Zeke dodged a rabid that leaped at him, and swung his blade into another’s neck, severing it neatly. His backswing hammered into the first rabid as it lunged at him again, slamming it into a wall. “Where are we?” he growled, casting a quick look at a street sign on the corner. A rabid tried charging at him while he was distracted, but met a katana instead as I ripped my blade through its middle and cut it in half. “Centre Dyke and Sandpoint,” Zeke muttered, and took a step back. “Okay, I know where we can go. Everyone, follow me!”
He took off down another side street, the rest of us close behind, cutting down rabids that got too close or blocked our path. Zeke and Jackal led the way, the machete and fire ax working in tandem, slicing through bodies or bashing them aside. Kanin hung back with me and covered our escape, his thin, bright dagger lethally accurate as it flashed through the air.
The streets opened up, and right ahead of us, a small stone building sat within a wrought-iron fence at the end of a small grassy lot. As we fought our way toward the gate, headstones became visible through the neatly cut grass, crosses and angels rising into the air, and Jackal gave a snarl of disgust.
“Oh, sure! Of course it would be a damn church. What else was I expecting?”
Zeke, slicing his way through two more rabids that came at us, didn’t slow down. “If you’re worried about bursting into flames if you cross the threshold, feel free to stay outside,” he said without looking at Jackal, who snorted and rammed the hilt of his ax into a rabid’s face, flinging it back.
“Hey, not to rain on your little parade, but I think you’ve forgotten something.” He swung his weapon in a vicious arc, striking an attacker down with bone-crunching force before turning on Zeke. “ You’re a demon now, puppy, same as the rest of us. I wouldn’t be so smug—you’re just as likely to get the lightning bolt when you step through those doors.”
“Then I’ll know where I stand,” Zeke muttered, and hit the cemetery gates, pushing them back with a creak. The rabids followed us across the lawn, between headstones and angel statues, scrabbling over the graves to get to us.
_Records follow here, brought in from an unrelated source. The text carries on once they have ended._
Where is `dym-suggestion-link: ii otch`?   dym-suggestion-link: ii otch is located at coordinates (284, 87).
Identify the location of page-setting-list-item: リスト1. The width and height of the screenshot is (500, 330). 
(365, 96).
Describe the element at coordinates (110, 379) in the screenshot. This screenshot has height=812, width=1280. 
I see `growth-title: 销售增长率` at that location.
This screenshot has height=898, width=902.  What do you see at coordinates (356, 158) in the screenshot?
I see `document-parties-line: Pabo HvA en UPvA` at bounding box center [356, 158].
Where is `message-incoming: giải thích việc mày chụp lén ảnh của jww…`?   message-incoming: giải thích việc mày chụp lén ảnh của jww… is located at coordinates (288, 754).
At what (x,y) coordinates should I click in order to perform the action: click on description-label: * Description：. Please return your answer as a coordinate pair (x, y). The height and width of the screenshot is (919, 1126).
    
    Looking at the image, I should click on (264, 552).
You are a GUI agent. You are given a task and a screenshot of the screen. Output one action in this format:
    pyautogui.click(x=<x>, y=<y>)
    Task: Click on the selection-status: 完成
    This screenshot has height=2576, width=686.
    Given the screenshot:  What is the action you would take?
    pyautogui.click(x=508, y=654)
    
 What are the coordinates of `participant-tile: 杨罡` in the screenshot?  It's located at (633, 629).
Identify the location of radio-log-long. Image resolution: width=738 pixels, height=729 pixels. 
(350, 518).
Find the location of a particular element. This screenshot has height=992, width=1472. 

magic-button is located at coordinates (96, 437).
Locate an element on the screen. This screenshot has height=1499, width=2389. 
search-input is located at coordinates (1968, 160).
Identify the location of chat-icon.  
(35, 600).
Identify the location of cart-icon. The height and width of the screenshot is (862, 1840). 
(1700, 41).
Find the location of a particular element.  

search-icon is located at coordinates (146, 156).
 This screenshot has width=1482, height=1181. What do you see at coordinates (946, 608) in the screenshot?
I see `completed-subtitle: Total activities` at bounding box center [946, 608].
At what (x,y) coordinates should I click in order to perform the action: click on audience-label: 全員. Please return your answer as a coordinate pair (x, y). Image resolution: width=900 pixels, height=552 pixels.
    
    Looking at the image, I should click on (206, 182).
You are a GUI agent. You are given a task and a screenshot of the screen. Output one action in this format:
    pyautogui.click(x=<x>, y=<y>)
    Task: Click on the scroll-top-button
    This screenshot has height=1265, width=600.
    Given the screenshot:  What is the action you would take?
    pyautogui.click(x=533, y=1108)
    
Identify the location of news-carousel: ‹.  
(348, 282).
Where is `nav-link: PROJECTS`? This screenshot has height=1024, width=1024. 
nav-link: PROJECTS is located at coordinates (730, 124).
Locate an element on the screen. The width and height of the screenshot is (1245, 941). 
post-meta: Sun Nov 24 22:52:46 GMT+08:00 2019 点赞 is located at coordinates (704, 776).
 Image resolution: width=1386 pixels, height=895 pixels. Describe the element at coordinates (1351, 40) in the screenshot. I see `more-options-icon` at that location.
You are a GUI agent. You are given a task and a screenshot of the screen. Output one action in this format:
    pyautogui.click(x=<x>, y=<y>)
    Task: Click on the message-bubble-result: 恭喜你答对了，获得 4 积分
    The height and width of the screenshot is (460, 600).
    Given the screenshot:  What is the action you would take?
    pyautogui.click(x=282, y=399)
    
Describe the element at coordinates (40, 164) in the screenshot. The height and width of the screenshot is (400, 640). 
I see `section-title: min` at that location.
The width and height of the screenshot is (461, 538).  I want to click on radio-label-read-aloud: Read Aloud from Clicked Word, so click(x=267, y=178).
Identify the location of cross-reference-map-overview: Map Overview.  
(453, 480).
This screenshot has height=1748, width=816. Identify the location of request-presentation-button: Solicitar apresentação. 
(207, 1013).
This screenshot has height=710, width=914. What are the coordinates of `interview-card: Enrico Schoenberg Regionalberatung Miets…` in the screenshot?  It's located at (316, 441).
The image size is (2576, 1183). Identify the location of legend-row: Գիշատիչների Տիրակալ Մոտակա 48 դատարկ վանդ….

We fought our way up the steps of the small church, toward the heavy wooden doors at the top. With the church at our back, the monsters were forced into a bottleneck as they pressed up the stairs, making it easier to deal with them. But there were still a lot of the bastards, and they were stupidly persistent. While Kanin, Jackal and I blocked the stairs, Zeke turned to open the doors. They rattled when he tried the handle, but didn’t budge.